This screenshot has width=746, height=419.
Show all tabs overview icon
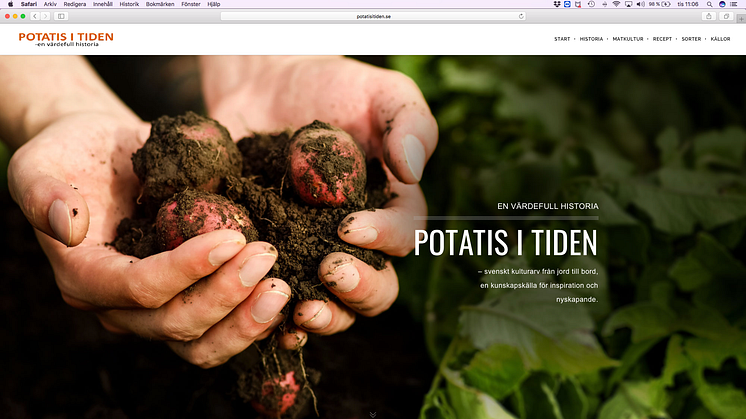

----------

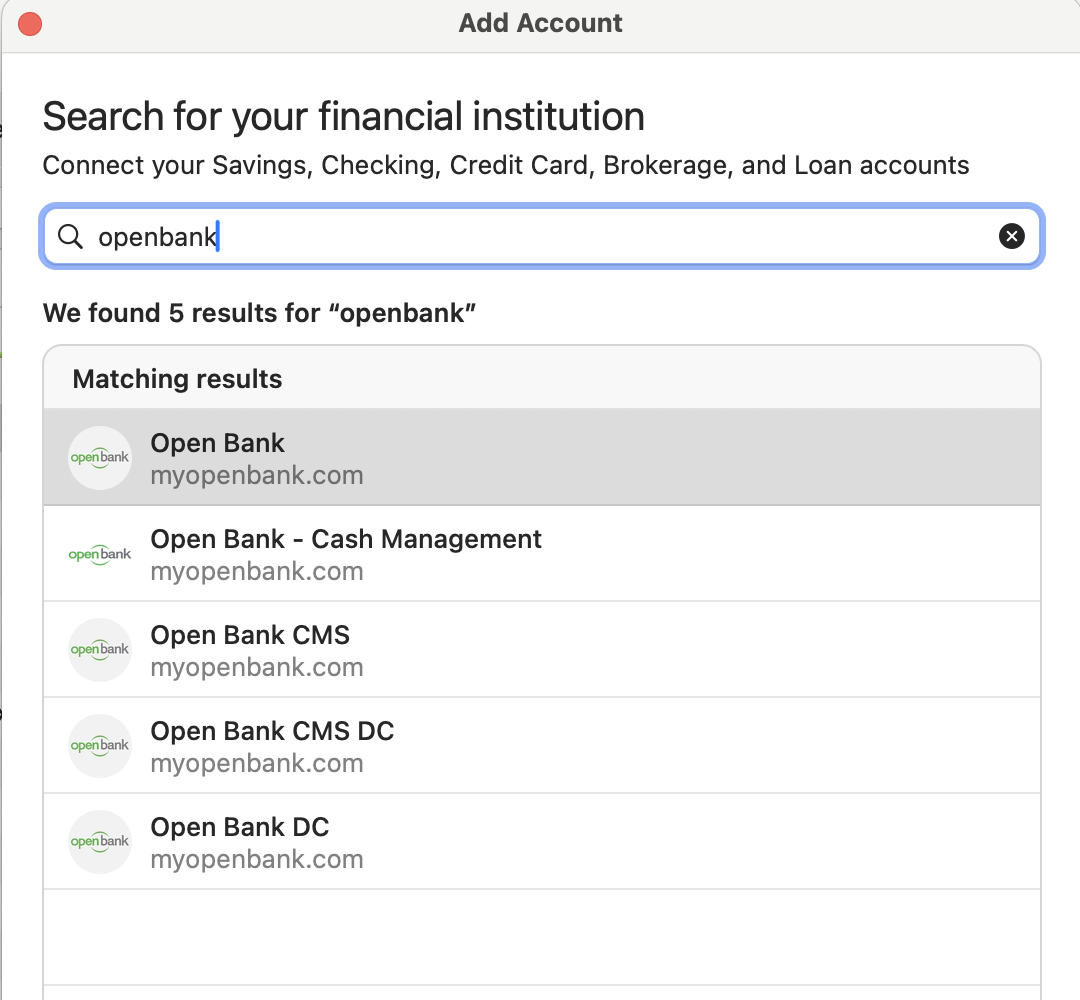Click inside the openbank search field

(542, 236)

----------

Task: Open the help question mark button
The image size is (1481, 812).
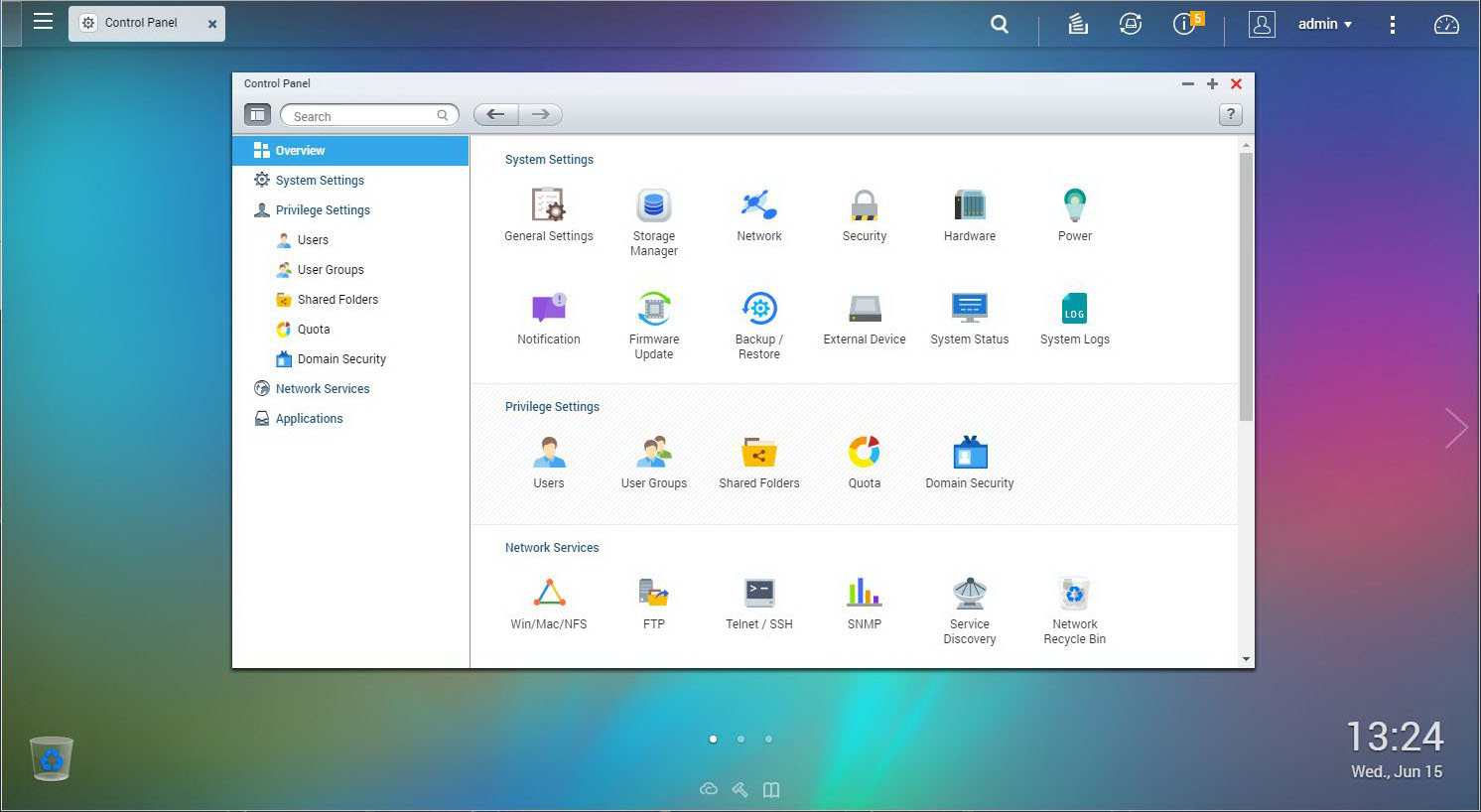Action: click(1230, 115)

----------

— TASK —
Reproduce the entries above exactly, but only the lines between the line holding "This screenshot has width=746, height=419." and the line holding "Show all tabs overview icon", inclusive.

— OUTPUT FOR THIS TASK —
This screenshot has width=746, height=419.
Show all tabs overview icon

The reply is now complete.